Review: U2's 'Bomb' fails to explode
Band's new album hits some heights but often falls flat
By Todd Leopold
(CNN) -- U2 tends to remind me of middle-period Who: two bands whose pretensions are usually undercut -- beneficially -- by punkish roots and crack musicianship.
The Who managed to avoid the ponderous pitfalls of Pete Townshend's big concepts by simply playing the hell out of "Tommy," "Who's Next" and "Quadrophenia."
Similarly, U2 has never shied from trying to sound like the world's most important band, but thanks to the group's chops, humor and self-knowledge, even a song such as "I Still Haven't Found What I'm Looking For" -- or a lyric as determinedly poetic as "Have you come to play Jesus/To the lepers in your head" -- avoid artistic affectation.
On the band's new album, "How to Dismantle an Atomic Bomb," U2 is again aiming high. "Love and Peace or Else" evokes the Middle East to talk about relationships, big and small; "Yahweh" uses a name for God in a song about pain, love and the cleansing of the soul.
What's missing, too often, is melody -- and without melody, the lyrics call too much attention to themselves. After all, in the best U2 songs, such as "Pride (In the Name of Love)" and "One," the music is as lyrical as the words. Not even all Bono's emoting -- sometimes growling, sometimes belting -- can overcome having nothing to sing.
So "Miracle Drug," a song about love, drags. "City of Blinding Lights" meanders. They're not bad songs, but they're not memorable either.
That's not to say the album doesn't have its moments. "All Because of You" and "A Man and a Woman" have the understated power the band generates like no other. They're sneaky songs, gaining depth with each listen.

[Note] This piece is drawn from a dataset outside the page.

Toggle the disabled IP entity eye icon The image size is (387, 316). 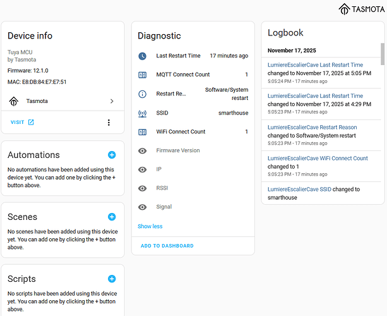(143, 169)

And "Vertigo," the lead track, somehow combines nightclub darkness with brutal introspection ("the jungle is your head," "it's everything I wish I didn't know"), yet works as a great single, thanks to Edge's blazing guitar and the propulsive Larry Mullen-Adam Clayton rhythm section. It's "Mama Told Me Not to Come" with spikes.
"How to Dismantle an Atomic Bomb" isn't a dud. There's too much tight playing, too many solid songs for that. But the album tends to hold back when it needs to let go. Because of that, this "Bomb" doesn't quite have the explosiveness of the band's best work.